Les bruitages extradiégétiques

Les bruitages sont plus rarement extradiégétiques… Mais, cela arrive.

Ils sont principalement utilisés dans les films d’horreur ou de science fiction.

Ainsi, même s’ils n’ont pas de justification à l’écran, ils participent à l’atmosphère générale.

Dans le cas des films de science-fiction, ce sont souvent des sons étranges qui ajoutent de la texture à l’ambiance sonore.

Ils ne peuvent être rattachés visuellement à rien, mais ils participent à l’immersion du spectateur dans un nouveau monde.

Dans cet extrait de Blade Runner (de Ridley Scott, 1982), on entend des bruits métalliques, des sons amplifiés, des battements de cœur, etc. Aucun de ces sons ne pourrait être perçu réellement et pourtant ils créent une ambiance sonore profonde.

Dans le cas, des films d’horreur ou d’épouvante, les bruitages extra-diégétiques peuvent être des sons stridents à l’apparition du tueur ou d’une créature. Mais également, des craquements, des respirations, des chuchotements, etc.

Bref, tout ce qui permet de mettre le spectateur en état d’alerte puis de le surprendre.

Les bruitages extradiégétiques peuvent également être utilisés en comédie pour accentuer l’aspect gaguesque.

Ainsi, de nombreux bruitages extradiégétiques sont présents dans le film Charlie’s Angels : les anges se déchaînent ! (de McG, 2003).

Ce sont des « Whoosh » et des sons amplifiés que vous n’entendriez pas si vous étiez un personnage mais qui participent à l’ambiance de la scène.

Les Sons qui sont les deux !

Alors, un son diégétique est-il condamné à le rester ? En réalité, non.

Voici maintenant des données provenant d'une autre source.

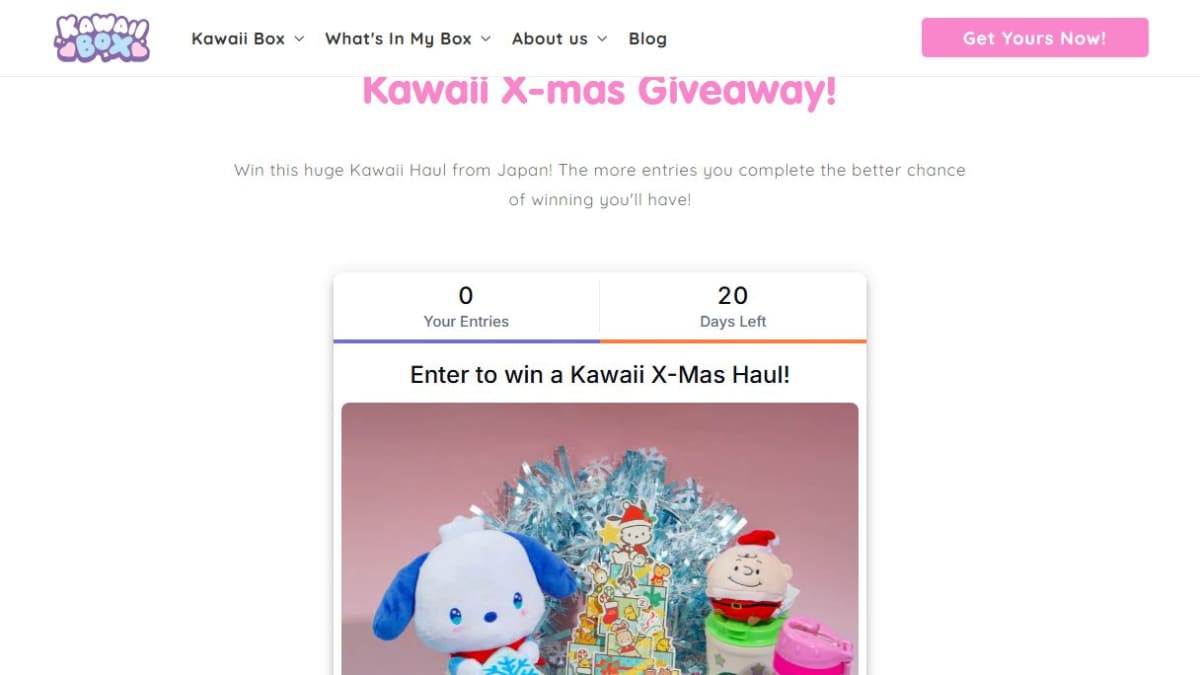The width and height of the screenshot is (1200, 675).
Task: Click the Get Yours Now! button
Action: [x=1035, y=38]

D’ailleurs, lorsqu’un son passe de diégétique à extradiégétique (ou l’inverse), on parle parfois de « transposition sonore » ou encore de « son transdiégétique ».

Quoi qu’il en soit, ce passage d’un type de son à l’autre peut se produire pour des raisons narratives, esthétiques, ou pour créer des effets spécifiques dans le film.

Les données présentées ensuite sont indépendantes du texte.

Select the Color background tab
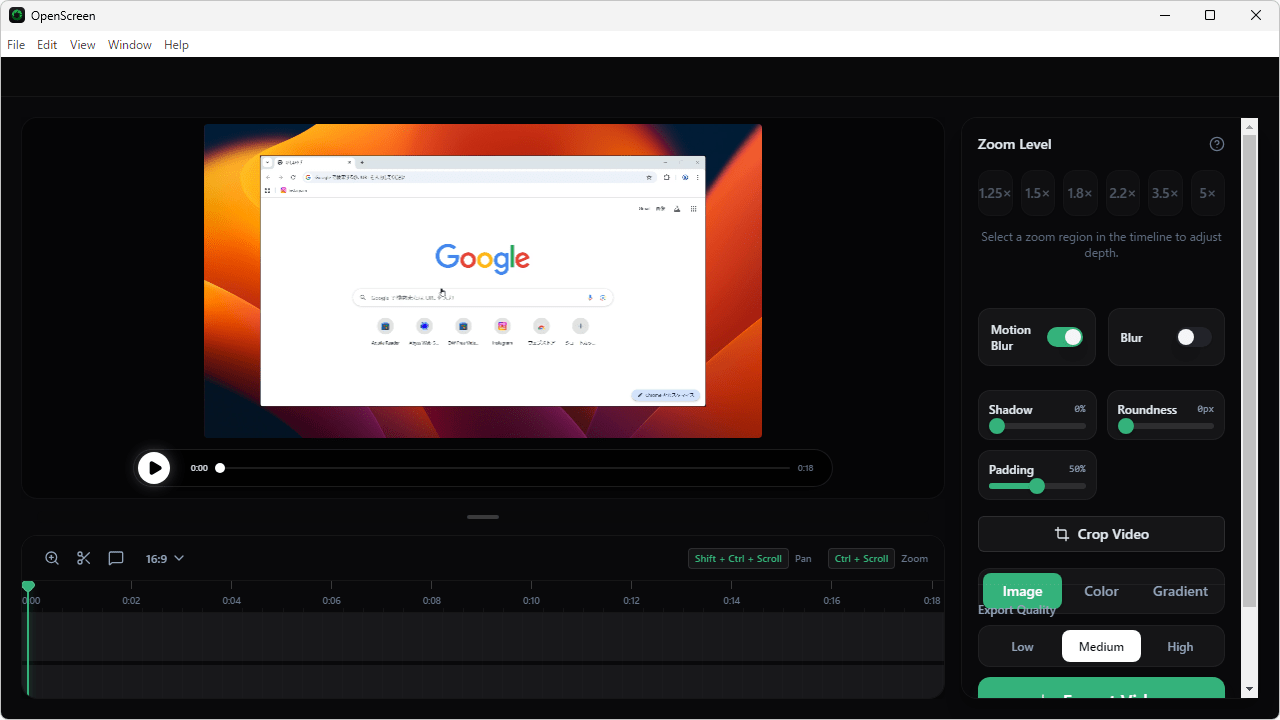Viewport: 1280px width, 720px height. (1100, 591)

Afin d’illustrer ce phénomène, nous nous baserons sur la musique, mais les bruitages et les dialogues peuvent également effectuer cette transition d’un genre à l’autre.

D’extradiégétique à diégétique

La musique passe d’extradiégétique à diégétique lorsqu’au bout d’un moment on parvient à en identifier la source.

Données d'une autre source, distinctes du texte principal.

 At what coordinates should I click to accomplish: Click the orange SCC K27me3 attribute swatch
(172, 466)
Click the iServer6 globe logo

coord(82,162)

Par exemple, dans A serious man (de Joel et Ethan Cohen, 2009), à la fin du générique, on passe dans le câble d’un écouteur audio pour ressortir au niveau de l’oreille du personnage.

De cette manière, la musique du générique (extradiégétique) devient diégétique puisque c’est la musique écoutée par le personnage.

Voici un autre exemple tiré du film Amadeus (de Milos Forman, 1984), dans cet extrait, la musique et le chant ne sont que dans la tête de Salieri, puis on découvre la chanteuse en plein spectacle.

La musique passe donc d’extradiégétique à diégétique.

De diégétique à extradiégétique

Parfois le son diégétique devient extradiégétique.

Un des exemples les plus courants de ce « glissement », c’est lorsque un personnage écoute une musique et que celle-ci devient progressivement de la musique extradiégétique.

Par exemple, dans cette scène de Shaun of the dead (de Edgar Wright, 2004), le jukebox lance la chanson « Don’t stop me now », cette musique est donc diégétique.

Puis, la musique devient une musique extradiégétique lors du combat avec les zombies.

D’ailleurs dans cette scène, vous avez aussi quelques exemples de bruitages extradiégétique, donc tendez bien l’oreille 😉

Quand les deux s’entremêlent

Dans cet autre extrait du film Amadeus (de Milos Forman, 1984), Mozart dicte à Salieri la partition qu’il n’a plus la force d’écrire.

On entend alors l’œuvre de deux manières.

En effet, on entend, simultanément, Mozart qui fredonne (son diégétique) et le résultat final (son extradiégétique).

Vous connaissez à présent la différence entre le son diégétique et le son extradiégétique.

Le son est une part importante de la création audiovisuelle et nous espérons que cet article vous aura inspiré pour vos prochains films.